# Long Conduit Run



## A Little Short (Nov 11, 2010)

I don't do very much conduit work and when I do it's usually either underground or short runs.
I've been asked to bid on a job that will require a 425' run of conduit with either 1/0 or 2/0, depending on what breaker I use.

The run will have only one turn (90). It goes down one wall for 175' then turns an inside corner and goes another 250'.

Would I need a pull box somewhere along a run this long?
If so, would it be better to put it in the corner rather than use a 90?


----------



## emtnut (Mar 1, 2015)

From what we do, I wouldn't put a JB in.
But we use 3" for streetlighting, or 4" for traffic.
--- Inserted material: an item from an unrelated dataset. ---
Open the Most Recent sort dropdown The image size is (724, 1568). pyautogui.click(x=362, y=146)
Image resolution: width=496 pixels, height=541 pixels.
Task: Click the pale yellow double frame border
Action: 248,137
We blow in twine with a leaf blower, and pull in 1/4" poly with it.

The 1/4" rope will pull it ... If you're in 1 1/2", I'm not sure ?


----------



## bobbarker (Aug 6, 2015)

I would put in an upside c fitting around mid point for wire lubing purposes and to make it easier to get a snake through so you can pull in a rope for the tugger. Pull the wire right through the c fitting- do not use it as a pull point.
You don't need to have a pull point but unless its rigid and you can use a vacuum or compressor to get a line through snaking such a long run can be a pain so it easier to split the run solely for that reason.


----------



## HackWork (Oct 2, 2009)

For a run this long, I would typically install a long trough shaped box near the middle, something big enough to splice if necessary. But I would always try pulling it in one shot first.


----------



## wcord (Jan 23, 2011)

A trough like box would be the best if you want to put in an access point.
However, I would oversize the conduit run and use a tugger for a single pull.


----------



## A Little Short (Nov 11, 2010)

Never had to use a tugger. Do they have them at equipment rental places?


----------



## HackWork (Oct 2, 2009)

A Little Short said:


> Never had to use a tugger. Do they have them at equipment rental places?


Use your truck.


----------



## MechanicalDVR (Dec 29, 2007)

A Little Short said:


> Never had to use a tugger. Do they have them at equipment rental places?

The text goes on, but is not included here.